_Work to complete_. Only a number is wanted here: the number of lines of the data that include "computer".

(Task material)

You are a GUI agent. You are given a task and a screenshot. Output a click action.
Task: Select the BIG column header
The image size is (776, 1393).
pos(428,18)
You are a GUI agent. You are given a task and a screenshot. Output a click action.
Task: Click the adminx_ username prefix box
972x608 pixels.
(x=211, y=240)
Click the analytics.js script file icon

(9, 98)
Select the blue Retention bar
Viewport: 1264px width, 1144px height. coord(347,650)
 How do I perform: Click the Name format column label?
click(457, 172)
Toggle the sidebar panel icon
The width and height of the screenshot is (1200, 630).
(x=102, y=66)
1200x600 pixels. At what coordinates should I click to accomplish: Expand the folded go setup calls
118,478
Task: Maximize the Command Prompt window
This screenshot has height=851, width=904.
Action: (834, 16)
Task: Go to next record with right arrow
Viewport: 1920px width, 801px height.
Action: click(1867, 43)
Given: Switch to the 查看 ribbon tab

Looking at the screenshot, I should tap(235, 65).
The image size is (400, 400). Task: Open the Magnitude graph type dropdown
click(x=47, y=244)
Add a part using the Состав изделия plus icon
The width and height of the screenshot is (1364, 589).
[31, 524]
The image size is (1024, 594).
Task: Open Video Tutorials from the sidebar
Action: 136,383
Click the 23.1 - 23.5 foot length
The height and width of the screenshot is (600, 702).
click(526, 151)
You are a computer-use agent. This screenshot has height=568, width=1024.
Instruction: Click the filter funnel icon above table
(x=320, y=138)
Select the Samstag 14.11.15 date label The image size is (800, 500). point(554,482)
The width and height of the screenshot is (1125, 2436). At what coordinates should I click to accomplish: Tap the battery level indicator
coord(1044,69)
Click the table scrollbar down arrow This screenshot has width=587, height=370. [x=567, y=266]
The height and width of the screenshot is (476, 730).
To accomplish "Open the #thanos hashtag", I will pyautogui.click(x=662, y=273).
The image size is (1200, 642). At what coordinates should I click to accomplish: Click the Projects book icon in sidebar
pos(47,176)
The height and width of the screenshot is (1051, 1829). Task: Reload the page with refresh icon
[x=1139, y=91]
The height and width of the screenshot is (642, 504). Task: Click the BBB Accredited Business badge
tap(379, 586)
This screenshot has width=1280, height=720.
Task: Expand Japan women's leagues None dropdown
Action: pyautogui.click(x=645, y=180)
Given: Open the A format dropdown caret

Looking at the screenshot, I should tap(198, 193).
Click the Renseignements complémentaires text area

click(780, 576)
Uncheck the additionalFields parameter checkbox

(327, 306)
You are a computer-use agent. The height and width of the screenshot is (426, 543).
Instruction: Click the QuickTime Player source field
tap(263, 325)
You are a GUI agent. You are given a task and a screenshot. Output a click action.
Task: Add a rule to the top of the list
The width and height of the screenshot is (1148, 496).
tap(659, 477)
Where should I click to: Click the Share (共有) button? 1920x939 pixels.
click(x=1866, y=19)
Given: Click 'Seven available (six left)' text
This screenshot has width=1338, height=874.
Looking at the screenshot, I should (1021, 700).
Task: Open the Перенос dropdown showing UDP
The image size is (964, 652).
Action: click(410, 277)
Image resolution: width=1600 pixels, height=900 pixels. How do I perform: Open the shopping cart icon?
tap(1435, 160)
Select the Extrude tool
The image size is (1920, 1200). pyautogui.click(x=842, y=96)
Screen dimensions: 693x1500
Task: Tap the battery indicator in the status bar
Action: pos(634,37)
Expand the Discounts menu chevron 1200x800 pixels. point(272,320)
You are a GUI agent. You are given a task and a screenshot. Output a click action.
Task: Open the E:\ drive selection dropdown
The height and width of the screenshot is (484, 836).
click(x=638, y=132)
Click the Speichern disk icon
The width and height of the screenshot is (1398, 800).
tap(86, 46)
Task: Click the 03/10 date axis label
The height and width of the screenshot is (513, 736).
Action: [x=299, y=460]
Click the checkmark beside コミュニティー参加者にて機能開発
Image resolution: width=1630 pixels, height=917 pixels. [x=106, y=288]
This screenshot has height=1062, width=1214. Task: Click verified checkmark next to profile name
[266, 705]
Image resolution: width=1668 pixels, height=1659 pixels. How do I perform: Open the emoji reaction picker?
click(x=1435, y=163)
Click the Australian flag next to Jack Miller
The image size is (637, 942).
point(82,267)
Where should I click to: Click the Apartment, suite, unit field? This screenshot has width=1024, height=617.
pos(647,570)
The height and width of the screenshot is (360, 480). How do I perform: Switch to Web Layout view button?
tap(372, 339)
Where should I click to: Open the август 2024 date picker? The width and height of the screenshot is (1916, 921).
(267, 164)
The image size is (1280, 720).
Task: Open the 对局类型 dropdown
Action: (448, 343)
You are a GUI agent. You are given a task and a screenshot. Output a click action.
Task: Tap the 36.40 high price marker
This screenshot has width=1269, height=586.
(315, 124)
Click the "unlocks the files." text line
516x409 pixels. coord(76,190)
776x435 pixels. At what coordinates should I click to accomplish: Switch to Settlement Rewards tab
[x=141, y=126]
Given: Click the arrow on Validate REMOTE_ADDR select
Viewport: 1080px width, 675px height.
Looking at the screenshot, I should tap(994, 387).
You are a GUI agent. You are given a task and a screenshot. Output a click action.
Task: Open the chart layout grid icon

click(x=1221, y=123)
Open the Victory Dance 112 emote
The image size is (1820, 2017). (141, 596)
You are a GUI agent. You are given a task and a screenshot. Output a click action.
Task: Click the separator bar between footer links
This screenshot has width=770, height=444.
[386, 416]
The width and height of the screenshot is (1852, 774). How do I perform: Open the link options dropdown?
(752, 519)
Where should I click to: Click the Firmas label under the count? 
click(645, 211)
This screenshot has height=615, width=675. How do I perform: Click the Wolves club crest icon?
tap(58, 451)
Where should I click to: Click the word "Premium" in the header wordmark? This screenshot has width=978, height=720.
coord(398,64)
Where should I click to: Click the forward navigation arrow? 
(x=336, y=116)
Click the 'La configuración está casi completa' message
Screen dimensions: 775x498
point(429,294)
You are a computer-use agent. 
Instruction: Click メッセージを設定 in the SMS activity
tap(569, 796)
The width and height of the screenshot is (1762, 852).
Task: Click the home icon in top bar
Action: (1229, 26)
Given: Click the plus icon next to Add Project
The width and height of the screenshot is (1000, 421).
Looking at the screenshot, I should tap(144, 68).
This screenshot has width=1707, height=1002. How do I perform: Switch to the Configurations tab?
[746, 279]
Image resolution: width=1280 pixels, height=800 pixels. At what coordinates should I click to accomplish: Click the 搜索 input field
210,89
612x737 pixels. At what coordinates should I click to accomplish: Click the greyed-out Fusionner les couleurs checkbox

(End Task material)

_Output for this task_. 3